[Adding functionality] Hessian and Fisher Information vector products

Hi,

I implemented Hessian and Fisher Information matrix (FIM) vector products and was wondering if there’d be interest in adding this functionality. The FIM products are optimized, in the sense that they analytically compute the Hessian matrix of the logarithm of the loss wrt. the output layer for a set of commonly used losses.

Best,
P.
Edit: Tagging you in
@smth, @apaszke

Editing for posterity since no one wants to discuss how to submit this PR.

import numpy as np
import torch

def _check_param_device(param, old_param_device):
    r"""This helper function is to check if the parameters are located
    in the same device. Currently, the conversion between model parameters
    and single vector form is not supported for multiple allocations,
    e.g. parameters in different GPUs, or mixture of CPU/GPU.

    Arguments:
        param ([Tensor]): a Tensor of a parameter of a model
        old_param_device (int): the device where the first parameter of a
                                model is allocated.

    Returns:
        old_param_device (int): report device for the first time
    """

    # Meet the first parameter
    if old_param_device is None:
        old_param_device = param.get_device() if param.is_cuda else -1
    else:
        warn = False
        if param.is_cuda:  # Check if in same GPU
            warn = (param.get_device() != old_param_device)
        else:  # Check if in CPU
            warn = (old_param_device != -1)
        if warn:
            raise TypeError('Found two parameters on different devices, '
                            'this is currently not supported.')
    return old_param_device


def vector_to_parameter_list(vec, parameters):
    r"""Convert one vector to the parameter list

    Arguments:
        vec (Tensor): a single vector represents the parameters of a model.
        parameters (Iterable[Tensor]): an iterator of Tensors that are the
            parameters of a model.
    """
    # Ensure vec of type Tensor
    if not isinstance(vec, torch.Tensor):
        raise TypeError('expected torch.Tensor, but got: {}'
                        .format(torch.typename(vec)))
    # Flag for the device where the parameter is located
    param_device = None
    params_new = []
    # Pointer for slicing the vector for each parameter
    pointer = 0
    for param in parameters:
        # Ensure the parameters are located in the same device
        param_device = _check_param_device(param, param_device)

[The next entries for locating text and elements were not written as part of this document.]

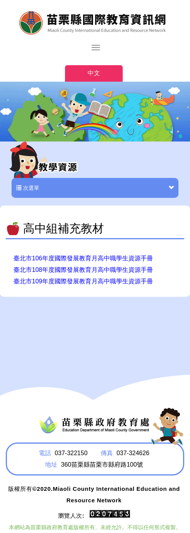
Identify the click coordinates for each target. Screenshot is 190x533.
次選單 (95, 188)
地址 (51, 464)
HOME (95, 22)
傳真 (106, 453)
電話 (45, 453)
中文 (94, 73)
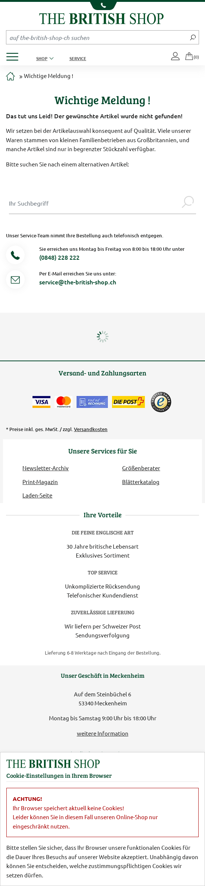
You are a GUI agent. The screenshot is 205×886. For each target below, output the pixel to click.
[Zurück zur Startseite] (101, 17)
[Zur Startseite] (10, 76)
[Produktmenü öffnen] (15, 55)
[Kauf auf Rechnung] (92, 402)
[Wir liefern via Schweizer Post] (128, 402)
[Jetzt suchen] (193, 37)
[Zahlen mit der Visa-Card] (41, 402)
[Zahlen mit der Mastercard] (63, 402)
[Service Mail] (15, 280)
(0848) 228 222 (59, 257)
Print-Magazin (40, 481)
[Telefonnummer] (15, 256)
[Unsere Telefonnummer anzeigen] (102, 6)
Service (77, 58)
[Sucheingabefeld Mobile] (96, 37)
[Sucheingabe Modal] (94, 203)
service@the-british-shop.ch (77, 282)
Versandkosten (91, 429)
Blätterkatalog (140, 481)
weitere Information (102, 733)
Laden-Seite (37, 495)
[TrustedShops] (161, 402)
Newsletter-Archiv (45, 467)
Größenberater (141, 467)
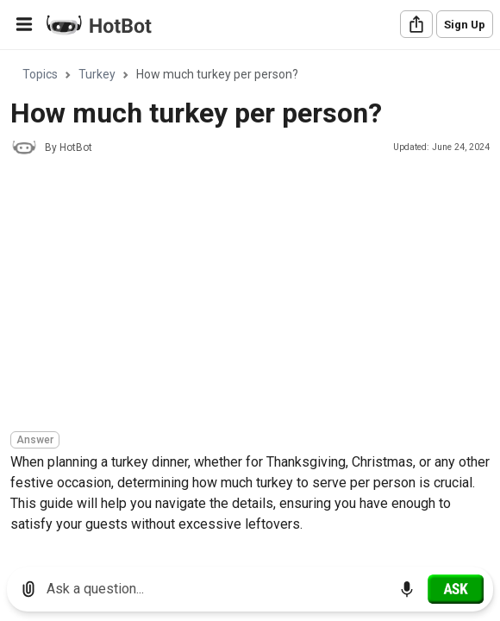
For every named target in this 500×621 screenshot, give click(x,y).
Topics (40, 74)
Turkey (97, 74)
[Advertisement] (255, 296)
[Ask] (455, 589)
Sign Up (464, 24)
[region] (250, 302)
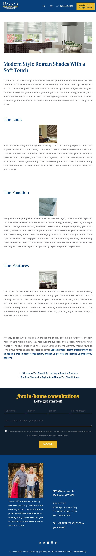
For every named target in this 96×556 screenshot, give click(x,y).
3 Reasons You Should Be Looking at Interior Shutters (50, 373)
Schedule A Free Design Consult (85, 6)
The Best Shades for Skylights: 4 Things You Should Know (50, 377)
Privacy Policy (80, 551)
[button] (44, 6)
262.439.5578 (74, 523)
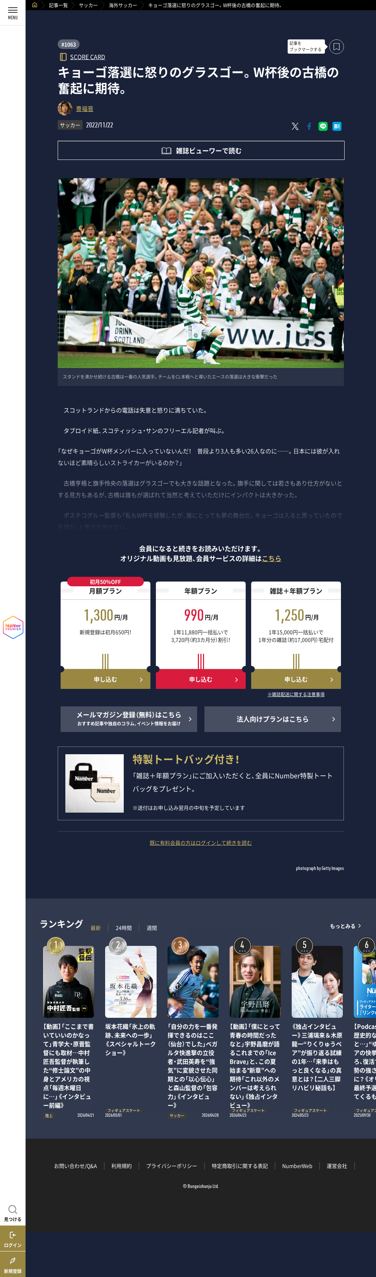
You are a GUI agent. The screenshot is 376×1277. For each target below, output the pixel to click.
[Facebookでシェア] (309, 126)
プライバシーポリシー (171, 1165)
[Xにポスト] (295, 126)
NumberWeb (297, 1165)
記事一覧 (58, 4)
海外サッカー (123, 4)
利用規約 (121, 1165)
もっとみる (343, 926)
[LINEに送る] (323, 126)
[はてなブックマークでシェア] (336, 126)
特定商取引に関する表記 (240, 1165)
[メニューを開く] (13, 13)
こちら (271, 558)
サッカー (88, 4)
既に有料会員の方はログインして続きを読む (201, 842)
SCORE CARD (87, 56)
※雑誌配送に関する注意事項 (296, 695)
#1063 (68, 44)
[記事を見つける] (13, 1212)
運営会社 (337, 1165)
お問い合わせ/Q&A (75, 1165)
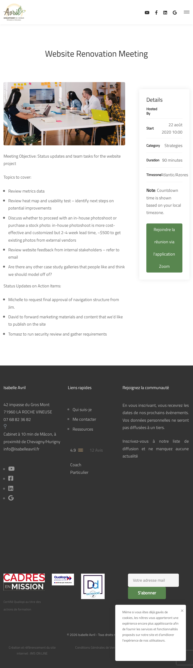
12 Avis (96, 450)
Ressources (83, 429)
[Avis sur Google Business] (174, 12)
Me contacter (84, 419)
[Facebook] (156, 12)
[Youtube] (11, 469)
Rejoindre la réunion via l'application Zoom (164, 248)
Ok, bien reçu (150, 651)
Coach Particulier (79, 468)
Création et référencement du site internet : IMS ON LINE (32, 650)
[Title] (11, 498)
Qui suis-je (82, 409)
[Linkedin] (165, 12)
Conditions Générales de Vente (96, 647)
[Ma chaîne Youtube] (147, 12)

        # The length of the parameter
        num_param = param.numel()
        # Slice the vector, reshape it, and replace the old data of the parameter
        param_new = vec[pointer:pointer + num_param].view_as(param).data
        params_new.append(param_new)
        # Increment the pointer
        pointer += num_param

    return list(params_new)


def Rop(ys, xs, vs):
    if isinstance(ys, tuple):
        ws = [torch.tensor(torch.zeros_like(y), requires_grad=True) for y in ys]
    else:
        ws = torch.tensor(torch.zeros_like(ys), requires_grad=True)

    gs = torch.autograd.grad(ys, xs, grad_outputs=ws, create_graph=True, retain_graph=True, allow_unused=True)
    re = torch.autograd.grad(gs, ws, grad_outputs=vs, create_graph=True, retain_graph=True, allow_unused=True)
    return tuple([j.detach() for j in re])


def Lop(ys, xs, ws):
    vJ = torch.autograd.grad(ys, xs, grad_outputs=ws, create_graph=True, retain_graph=True, allow_unused=True)
    return tuple([j.detach() for j in vJ])


def HesssianVectorProduct(f, x, v):
    df_dx = torch.autograd.grad(f, x, create_graph=True, retain_graph=True)
    Hv = Rop(df_dx, x, v)
    return tuple([j.detach() for j in Hv])


def FisherVectorProduct(loss, output, model, vp):


    Jv = Rop(output, list(model.parameters()), vp)
    batch, dims = output.size(0), output.size(1)
    if loss.grad_fn.__class__.__name__ == 'NllLossBackward':
        outputsoftmax = torch.nn.functional.softmax(output, dim=1)
        M = torch.zeros(batch, dims, dims).cuda() if outputsoftmax.is_cuda else torch.zeros(batch, dims, dims)
        M.reshape(batch, -1)[:, ::dims + 1] = outputsoftmax
        H = M - torch.einsum('bi,bj->bij', (outputsoftmax, outputsoftmax))
        HJv = [torch.squeeze(H @ torch.unsqueeze(Jv[0],
                                                 -1)) / batch] 
    else:
        HJv = HesssianVectorProduct(loss, output, Jv)
    JHJv = Lop(output, list(model.parameters()), HJv)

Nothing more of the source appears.